Description of the task: Reproduce each of the entries below word for word, leaving out the pictures.

Exercise material:

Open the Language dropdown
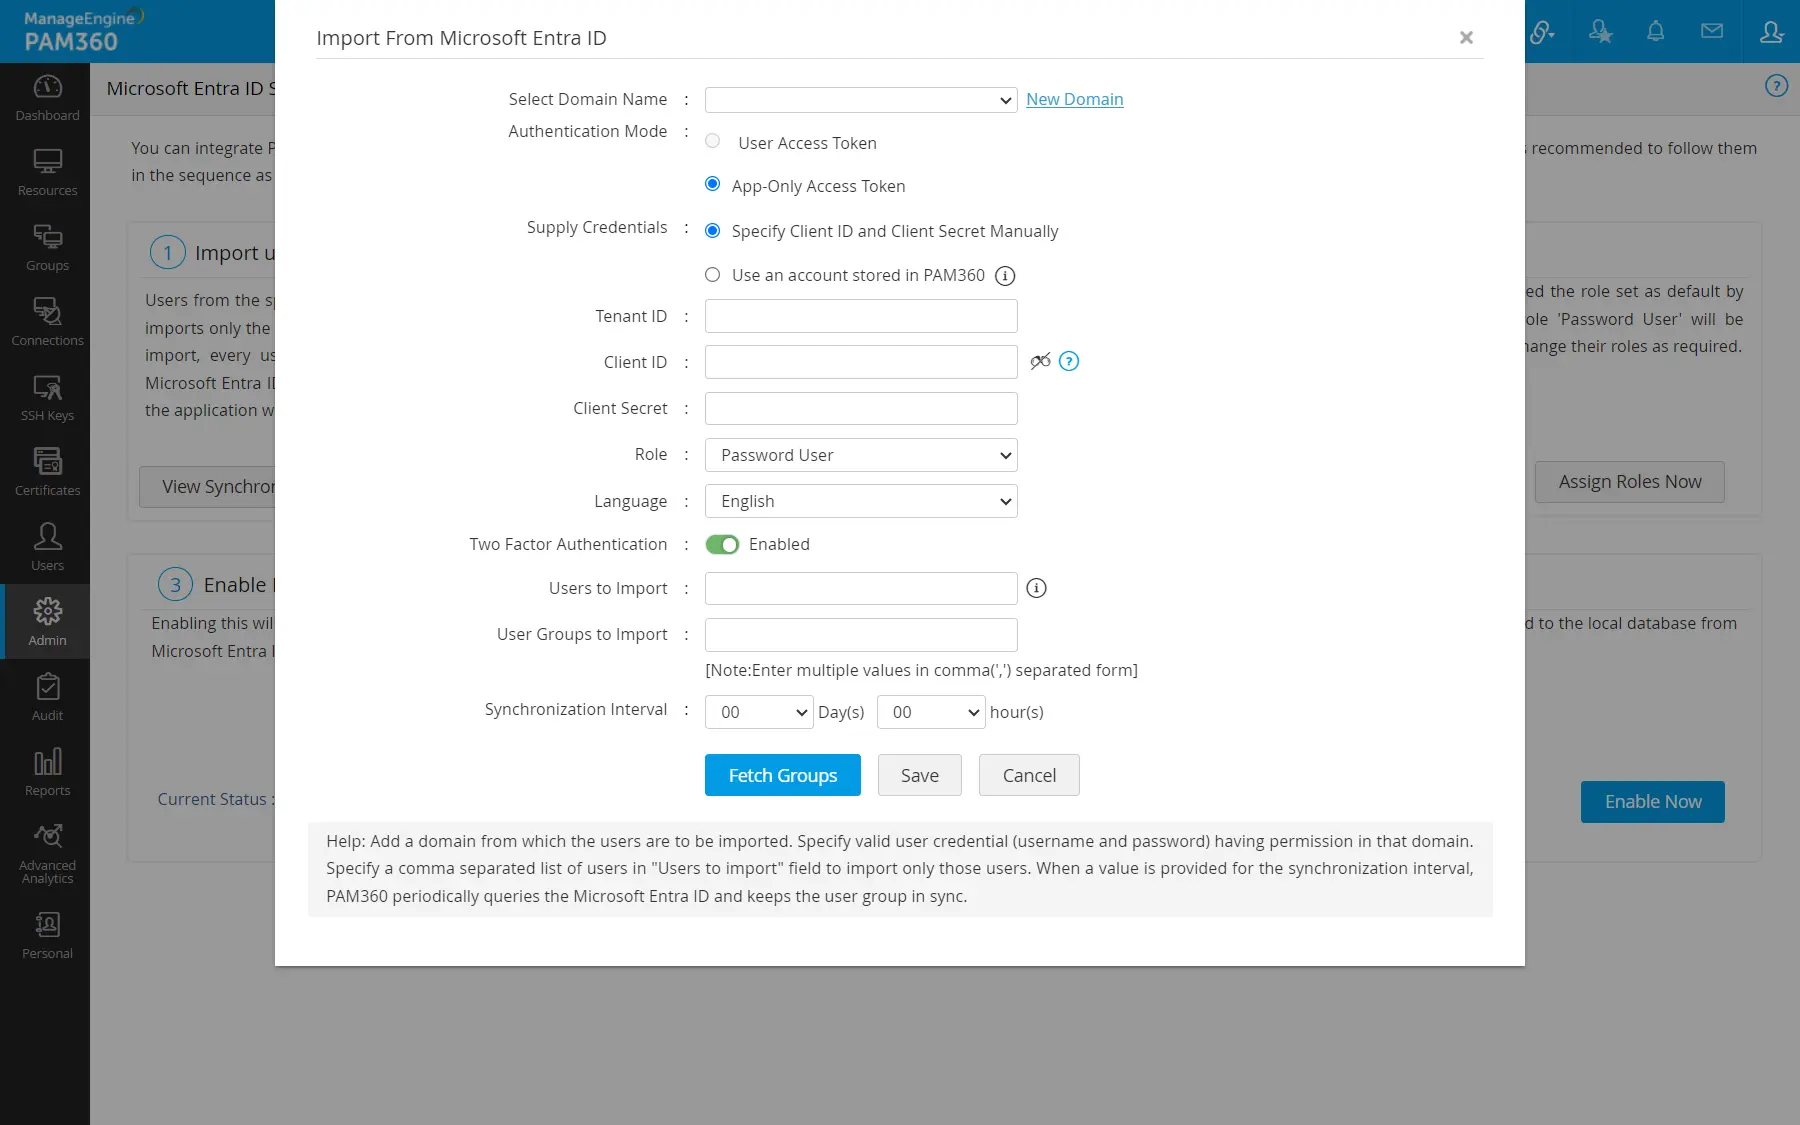 (861, 501)
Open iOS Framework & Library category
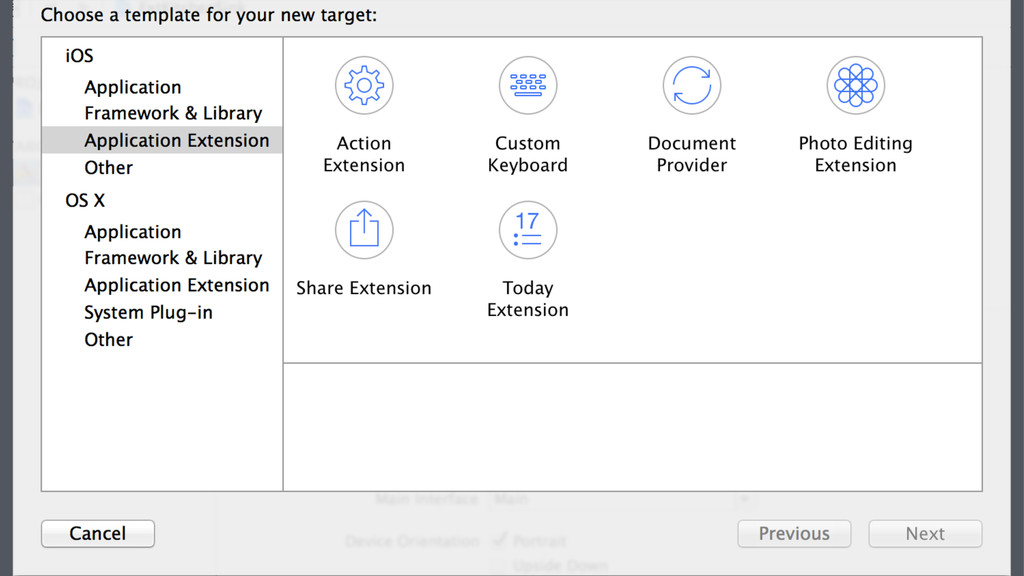The image size is (1024, 576). pos(173,114)
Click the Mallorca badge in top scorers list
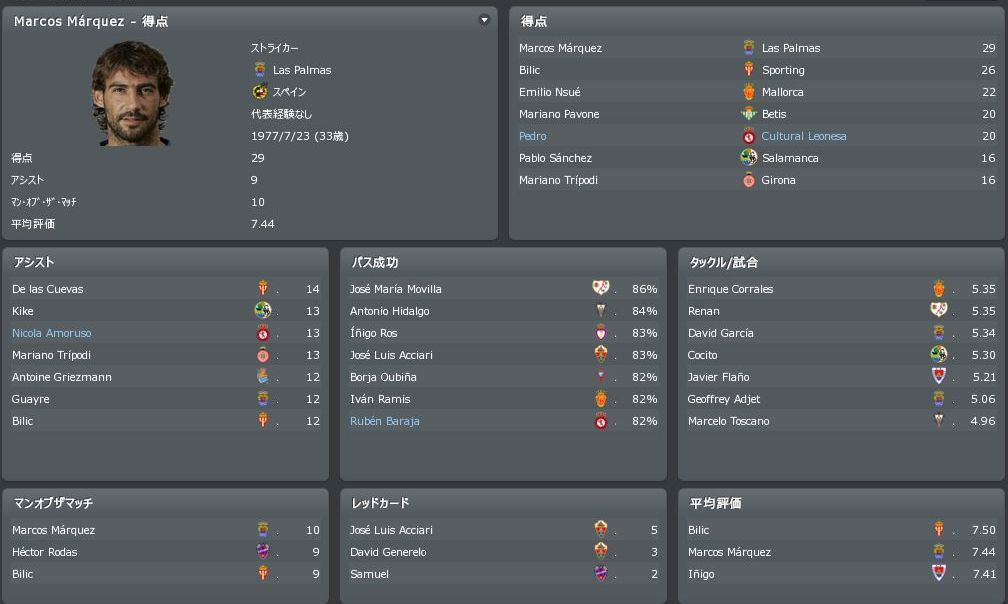 (x=748, y=92)
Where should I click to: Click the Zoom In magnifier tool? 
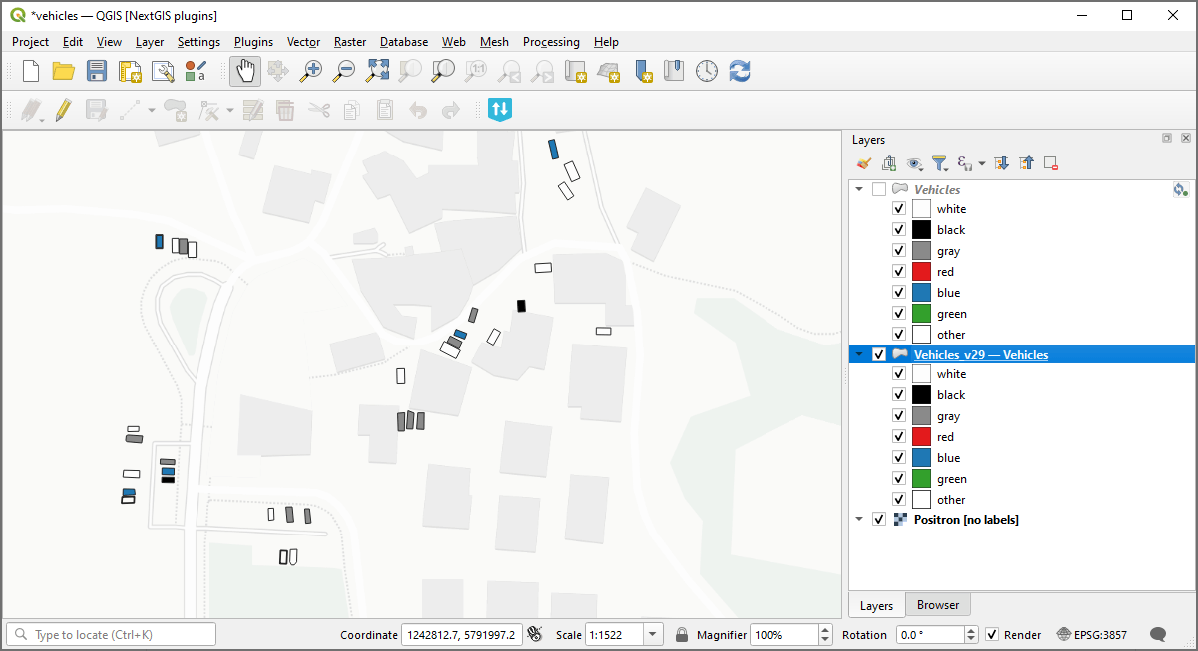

Response to this task:
Open the Language dropdown
 (861, 501)
Open iOS Framework & Library category
The image size is (1024, 576). pos(173,114)
Click the Mallorca badge in top scorers list
 (x=748, y=92)
Where should I click to: Click the Zoom In magnifier tool? 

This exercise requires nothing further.